Concurrent with Telegram Founder Pavel Durov Arrested, one of the usual suspects showed up with a find in the Offshore Leaks material. I’ve been on the trail of GraphRAG for Disinfodrome and despite my preference for ArangoDB, it looks like the first workable solutions will involve Neo4j.
This potential find in Offshore Leaks seems quite a bit like the work that led to MIOS: Iran’s PressTV. The ICIJ makes the data available as Neo4j version 4 and version 5 exports. There’s a nice Github repo on how to handle it.
Disinfodrome started life as a cluster of Open Semantic Search instances. It’s sprouted a Datasette capability. There is an OpenLDAP implementation that has languished for a couple months now. When complete it will be a directory of names/emails/phone numbers, and which leaks exposed them.
I have been dealing with a maze of a docker-compose.yml the last few days, and while it doesn’t include Neo4j, I might as well do this stuff in parallel.

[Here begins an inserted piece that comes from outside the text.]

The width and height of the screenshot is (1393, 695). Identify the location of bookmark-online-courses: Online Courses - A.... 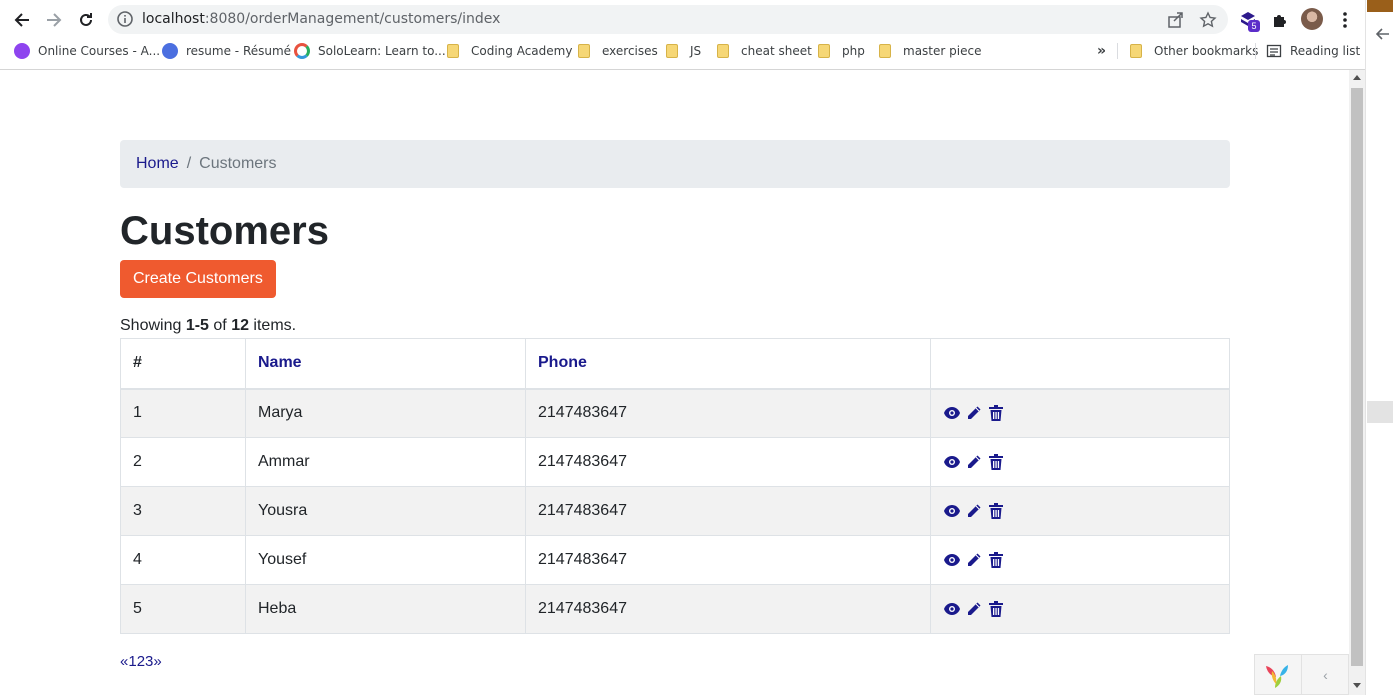
(87, 51).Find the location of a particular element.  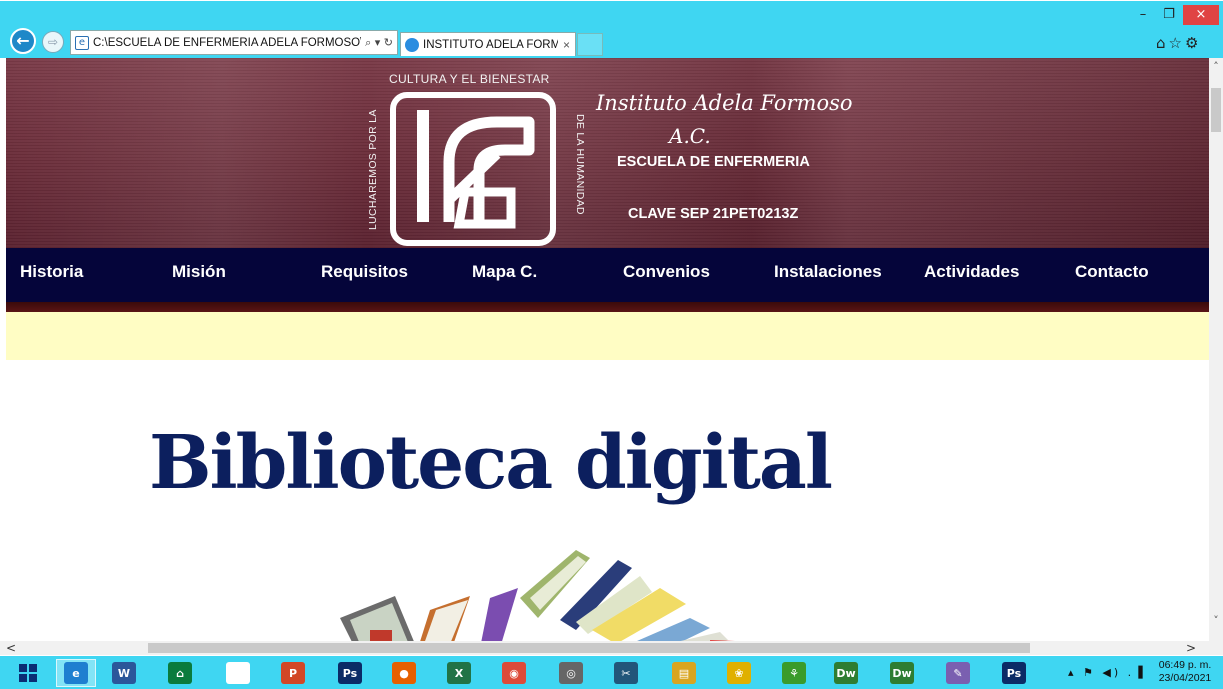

Neo4j has some oddities in terms of network usage - it’s got an https web service interface, but there’s another port for BOLT and I recall desktop access needing that. Cloudflare won’t proxy that one, so this will be a Tailscale thing once it’s running.
If you want to poke around in Offshore Leaks, don’t wait for me - the Neo4j Desktop should be sufficient for that.